Why the value judgement on single mothers? Also, the 73% is out of wedlock, not necessarily single mothers. Single mother numbers are actually 67%.

>and huge level of incarceration.

Incarceration policies put in place by republicans and democrats.

>How is it not a failure of political science and Democrats that represent African Americans on all levels of government?

It is a failure of American political policy. However, the answer isn't to build a wall or stop immigration. The answer is to improve education, train people for the jobs that actually exist in our economy, and if all else fails, figure out what we do when there just aren't enough jobs, not just pretend like manufacturing is going to come back. American manufacturing has never produced more goods than the present, but it also employees almost no one, because automation is amazing [1].

[1] Page 4 and 5: http://www.cs.rice.edu/~vardi/workawesome16.pdf

1 comments

>Why the value judgement on single mothers? Also, the 73% is out of wedlock, not necessarily single mothers. Single mother numbers are actually 67%.

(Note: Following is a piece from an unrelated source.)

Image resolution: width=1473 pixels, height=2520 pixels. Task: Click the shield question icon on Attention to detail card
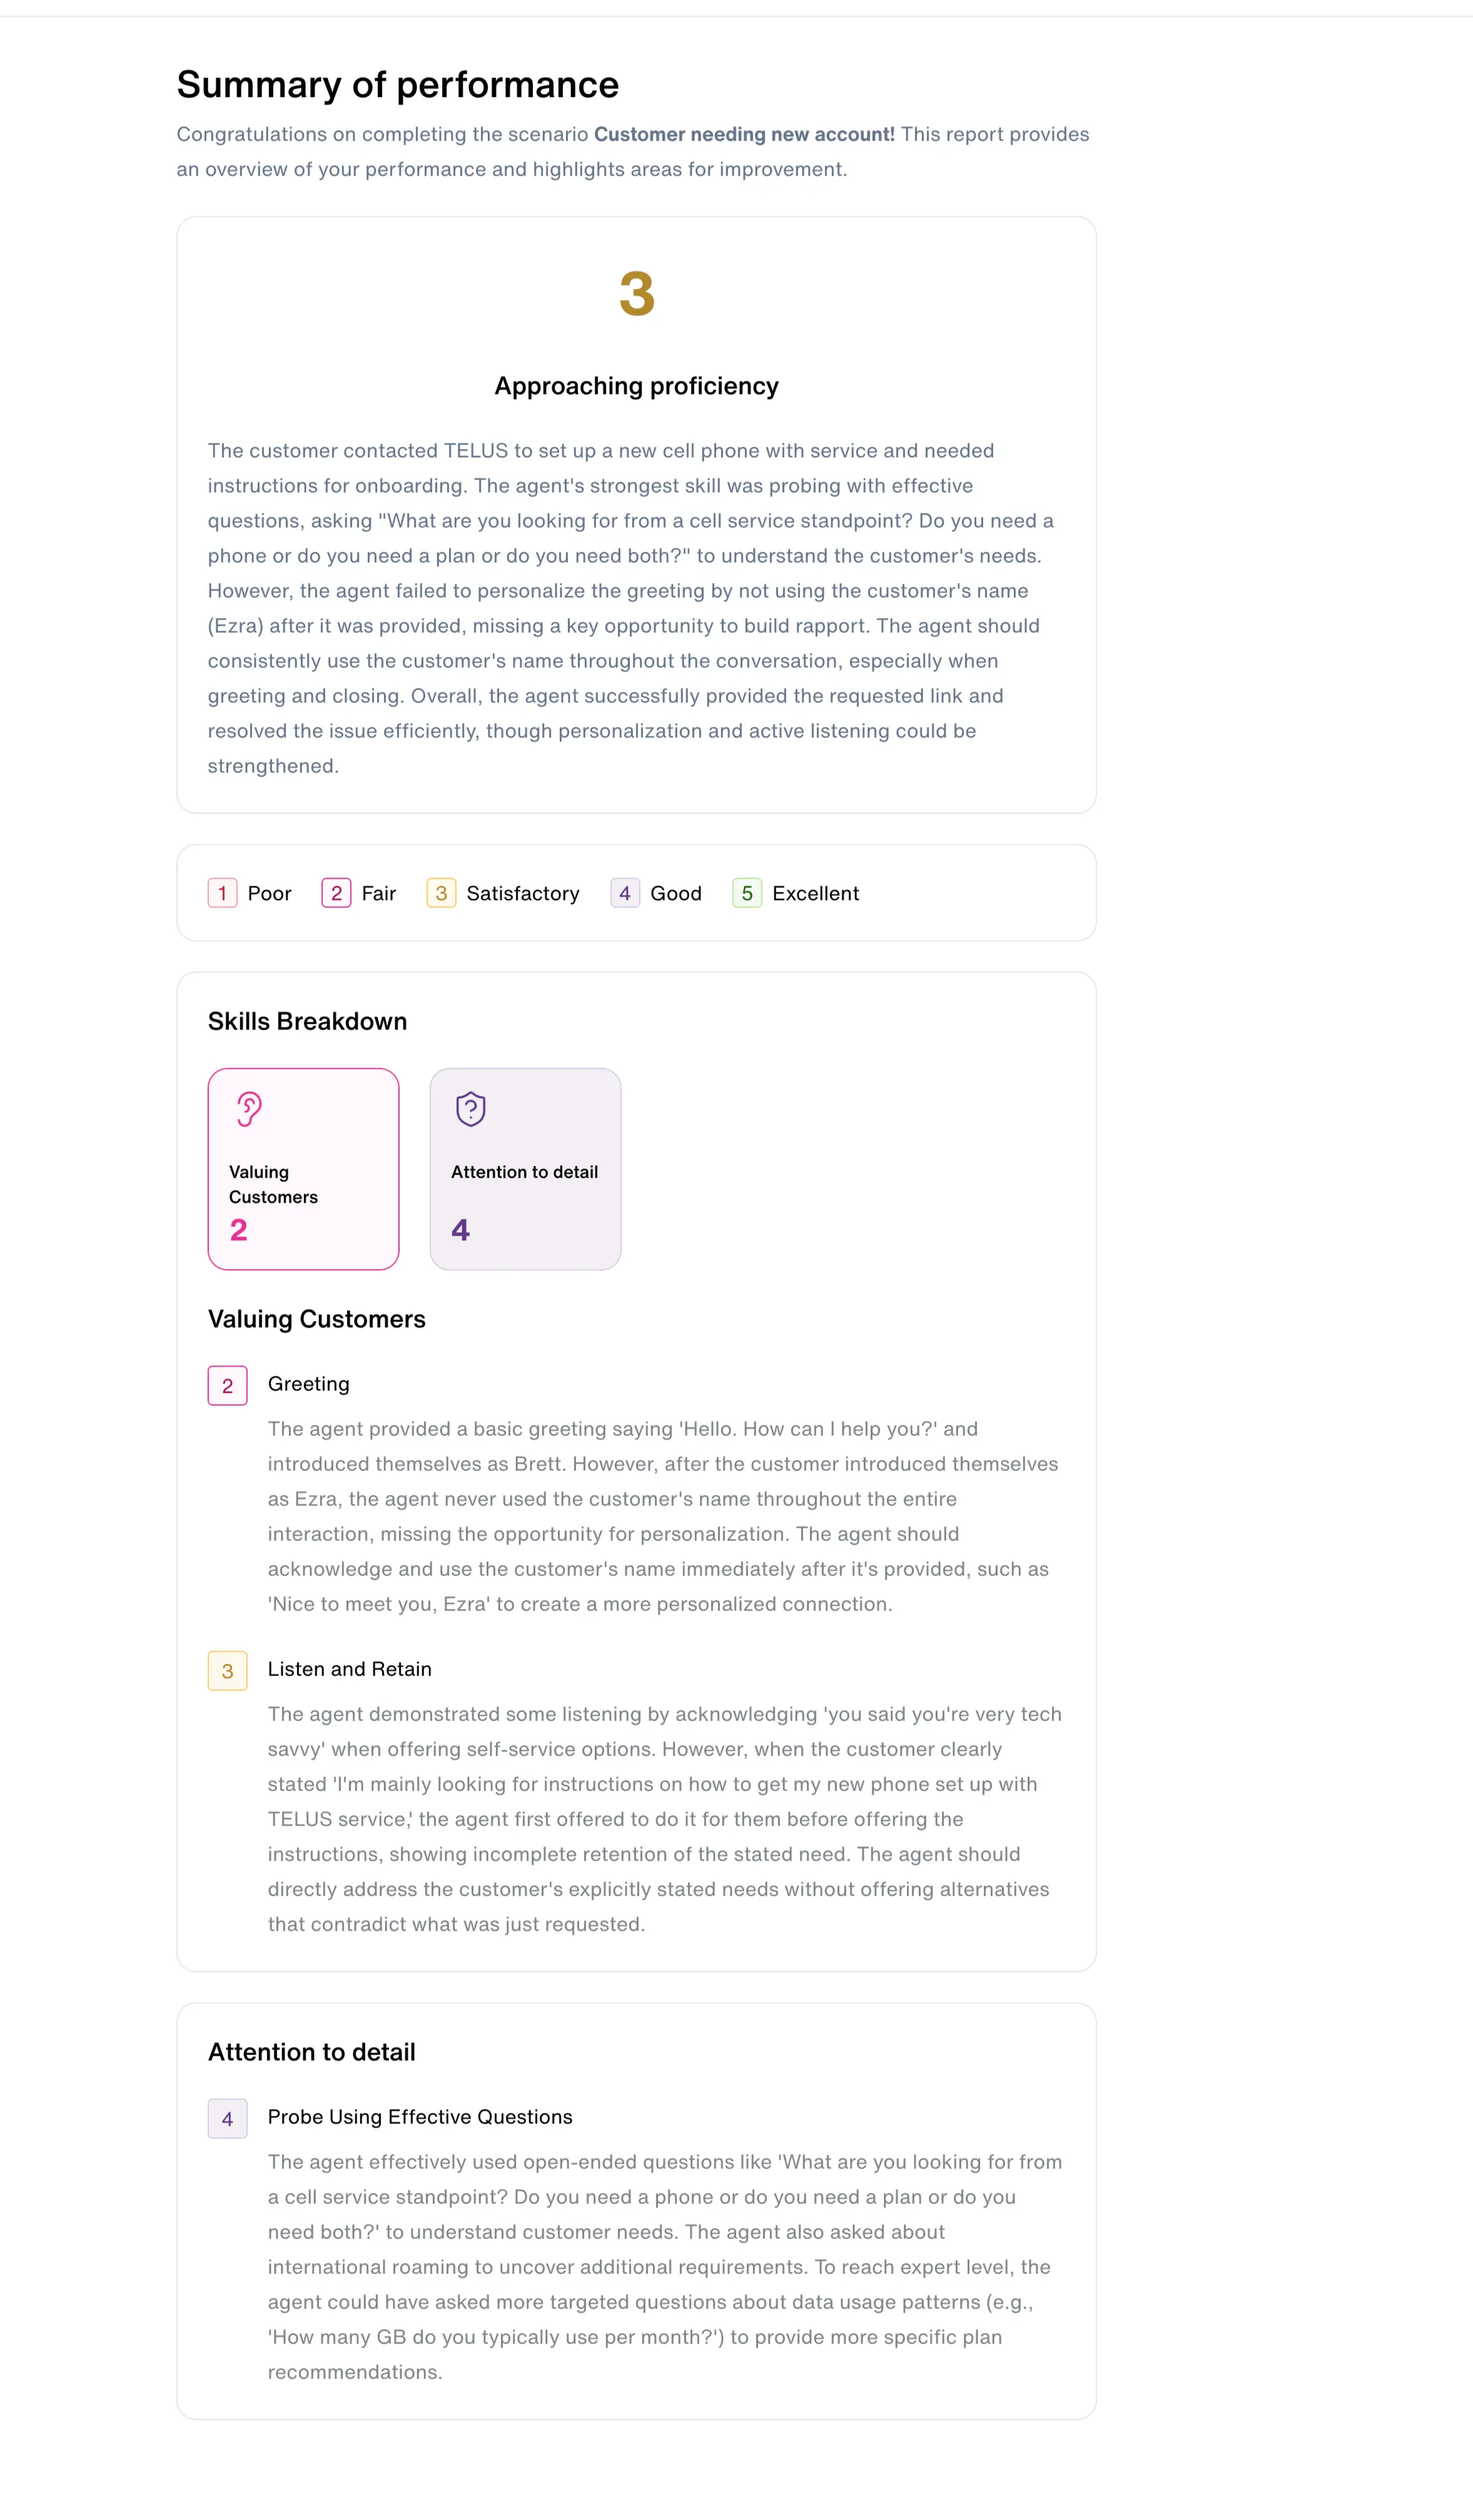pos(470,1108)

Because if you look at black communities with low single motherhood you also see less poverty, violence and incarceration rates at the same time. Even for white people single motherhood is often the biggest factor that decides whether you end up in poverty or not.

http://www.nationalreview.com/article/426433/family-goes-so-...

Could it be the other way around? Poverty leads to single motherhood.
Explain. I can see an easy causality chain from single motherhood to low income to less education to poverty, but not in the opposite direction.
Poverty in parents is highly predictive of poverty in children. Single motherhood is also correlated with poverty. It's possible that single motherhood increases the chance that a child will also live in poverty as an adult, but the vast majority of the effect is probably explained by generational poverty.